Graviola is a spiked fruit from South America and the Caribbean that has a custard-like consistency and a sweet and sour taste. This rainforest treasure goes by many names—soursop, guanaba, cherimoya—and its leaves and bark have been brewed into healing teas by Amazon natives for thousands of years. It’s a traditional remedy for diarrhea, dysentery, arthritis, liver problems, parasites, worms, and fever. And although there’s no hard evidence, some research suggests that the phytochemicals in graviola have the potential to be a potent cancer cure.
The active compounds in graviola, called annonaceous acetogins, may arrest cancer tumor growth and protect the body from developing cancer cells.
A 2001 study published in the Journal of Natural Products reported that a compound extracted from graviola seeds killed liver cancer cells without harming healthy cells.
A 2001 study from Virginia Tech researchers was published in Nutrition and Cancer. Results indicated that the phytochemicals in graviola reduced breast cancer tumor growth in vitro and in mice by 32% overall.

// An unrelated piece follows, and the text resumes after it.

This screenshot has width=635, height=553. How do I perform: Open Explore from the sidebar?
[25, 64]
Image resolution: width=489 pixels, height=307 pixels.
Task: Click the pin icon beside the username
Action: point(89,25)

A 2010 study published in the journal Molecules showed that annonaceous acetogins slowed the spread of lung cancer cells and laryngeal cancer cells.
A 2012 study published in Cancer Letters by University of Nebraska Medical Center researchers showed that graviola killed pancreatic cancer cells in test tubes and in animals and humans by inhibiting signaling pathways and slowing the rate of cancer cell division, growth, and metastases.
Graviola gained its reputation as a cancer cure mainly due to research from Purdue University’s School of Pharmacy and Pharmaceutical Sciences. Research showed that annonaceous acetogins significantly suppressed cancer cells while leaving normal cells unscathed, but these were test-tube results, not human clinical trials. Also, researchers tested annonaceous acetogins extracted not from graviola, but from annoma glabra, a tropical tree that grows in Florida and bears pond apple fruit.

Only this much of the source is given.